We learned there were hotels, but they were way more expensive than we wanted to pay. And there were bed-and-breakfasts. But nothing mid-range with vacancies.
Somewhere along the line, the subject of bailing came up. I honestly don’t know whose idea it was, but we figured at this rate, it was going to cost almost as much to pay the cancellation fees and go home early as it would sticking it out for the week.
At last, we found what looked like a lovely hotel, and we booked the next four nights at a reasonable rate (thanks, Expedia!). Checking out of the guest house, we followed directions to the bus stop.
Little did we know one has to HAIL a bus, the way you hail a taxi.
After several buses went by, we noticed people signaling for the one they wanted, so we did, too. Only we were at the wrong bus stop!
Another thing — Irish buses have no signage, meaning you really don’t know where you are, when you should get off (and whether the neighborhood you’re waiting in is sketchy or not). Oh, and the drivers don’t make change. If you’re told the fare is 2.35 in Euros and you drop 2.50 in the slot, tough luck!
An hour’s ride later — at least we were able to see some of the scenic countryside — we arrived at the hotel and checked in.
Relieved to be “settled” for the next few days, we decided to eat lunch. Surprise, our hotel offered a meal on site — woo hoo! — and we enjoyed club sandwiches with tortilla chips. Still eager to look around, we returned to our room to research travel options.
Uh-oh, the news wasn’t good. It was going to take an hour each way on the bus, or mucho Euros in taxi fares, to get back to civilization.

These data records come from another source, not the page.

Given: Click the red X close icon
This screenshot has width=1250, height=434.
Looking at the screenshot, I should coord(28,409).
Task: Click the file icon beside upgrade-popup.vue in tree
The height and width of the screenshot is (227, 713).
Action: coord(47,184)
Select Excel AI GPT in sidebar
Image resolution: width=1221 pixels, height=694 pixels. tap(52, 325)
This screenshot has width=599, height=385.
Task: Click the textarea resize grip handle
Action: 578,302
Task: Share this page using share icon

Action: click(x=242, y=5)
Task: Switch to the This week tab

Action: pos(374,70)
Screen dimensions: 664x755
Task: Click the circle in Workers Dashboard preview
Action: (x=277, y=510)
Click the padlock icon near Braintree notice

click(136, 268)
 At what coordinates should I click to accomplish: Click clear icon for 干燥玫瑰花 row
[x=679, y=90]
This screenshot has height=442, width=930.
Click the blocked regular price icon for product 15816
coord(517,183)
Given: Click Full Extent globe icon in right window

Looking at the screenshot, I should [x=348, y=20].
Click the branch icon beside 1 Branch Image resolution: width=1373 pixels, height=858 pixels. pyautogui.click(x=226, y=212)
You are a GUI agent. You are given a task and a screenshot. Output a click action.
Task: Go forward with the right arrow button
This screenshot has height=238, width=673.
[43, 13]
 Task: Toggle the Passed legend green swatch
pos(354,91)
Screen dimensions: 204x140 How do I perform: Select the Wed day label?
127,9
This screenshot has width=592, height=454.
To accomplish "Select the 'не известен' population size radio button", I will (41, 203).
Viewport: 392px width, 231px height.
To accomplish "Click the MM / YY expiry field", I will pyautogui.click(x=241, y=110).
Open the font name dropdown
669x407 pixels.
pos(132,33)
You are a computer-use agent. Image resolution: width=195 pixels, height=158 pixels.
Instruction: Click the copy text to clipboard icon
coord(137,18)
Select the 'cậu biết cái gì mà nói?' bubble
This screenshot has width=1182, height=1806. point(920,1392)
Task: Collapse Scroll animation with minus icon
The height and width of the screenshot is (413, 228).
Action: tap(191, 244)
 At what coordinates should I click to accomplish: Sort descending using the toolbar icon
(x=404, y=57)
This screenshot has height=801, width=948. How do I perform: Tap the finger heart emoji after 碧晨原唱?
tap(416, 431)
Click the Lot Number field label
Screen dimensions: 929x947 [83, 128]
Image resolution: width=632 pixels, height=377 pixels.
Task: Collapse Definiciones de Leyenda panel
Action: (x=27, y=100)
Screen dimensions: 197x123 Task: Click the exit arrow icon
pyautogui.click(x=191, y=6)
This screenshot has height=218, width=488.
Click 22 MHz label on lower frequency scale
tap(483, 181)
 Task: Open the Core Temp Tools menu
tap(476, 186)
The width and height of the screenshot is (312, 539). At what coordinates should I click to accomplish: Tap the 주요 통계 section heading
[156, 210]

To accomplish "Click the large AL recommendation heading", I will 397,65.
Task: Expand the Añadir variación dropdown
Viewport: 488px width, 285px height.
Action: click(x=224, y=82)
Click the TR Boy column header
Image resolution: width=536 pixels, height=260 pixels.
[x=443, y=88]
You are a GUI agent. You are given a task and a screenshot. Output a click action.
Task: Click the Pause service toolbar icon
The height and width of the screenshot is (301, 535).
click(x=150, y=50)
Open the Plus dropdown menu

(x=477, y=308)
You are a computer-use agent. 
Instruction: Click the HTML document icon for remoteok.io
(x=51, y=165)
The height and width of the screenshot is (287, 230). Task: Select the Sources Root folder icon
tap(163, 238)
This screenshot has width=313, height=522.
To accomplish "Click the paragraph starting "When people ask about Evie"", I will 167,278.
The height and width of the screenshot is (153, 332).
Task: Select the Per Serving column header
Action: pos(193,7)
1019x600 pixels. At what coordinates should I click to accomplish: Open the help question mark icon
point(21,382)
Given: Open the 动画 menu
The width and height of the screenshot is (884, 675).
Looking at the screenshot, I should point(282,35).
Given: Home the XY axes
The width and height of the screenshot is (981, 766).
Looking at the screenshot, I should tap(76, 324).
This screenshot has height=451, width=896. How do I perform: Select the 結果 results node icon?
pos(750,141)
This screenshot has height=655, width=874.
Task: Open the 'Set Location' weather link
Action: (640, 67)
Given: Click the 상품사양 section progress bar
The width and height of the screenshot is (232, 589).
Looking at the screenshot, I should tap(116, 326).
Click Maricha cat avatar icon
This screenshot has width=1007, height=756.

No wonder the staff seemed so accommodating. They were stuck in the middle of nowhere and knew it.
The idea of cutting our losses grew. Feeling frustrated at not having toured the first thing, not having taken a single picture, and afraid Ireland had seen us coming with a money tree in tow, we looked seriously into the possibility of catching an early flight home.
There was one on Saturday, and we grabbed it.
We cancelled our hotel stay after that one night, booked a taxi (Cha-ching) for the ride to the airport, and dined on pizza for dinner.
Lingering doubts over our decision evaporated during our noisy night. A group of teens staying there on break from school raced up and down the hotel’s hallways, banging on doors and phoning random rooms to find their friends much of the night.
Can it get any worse, I wondered.
Join me tomorrow to see.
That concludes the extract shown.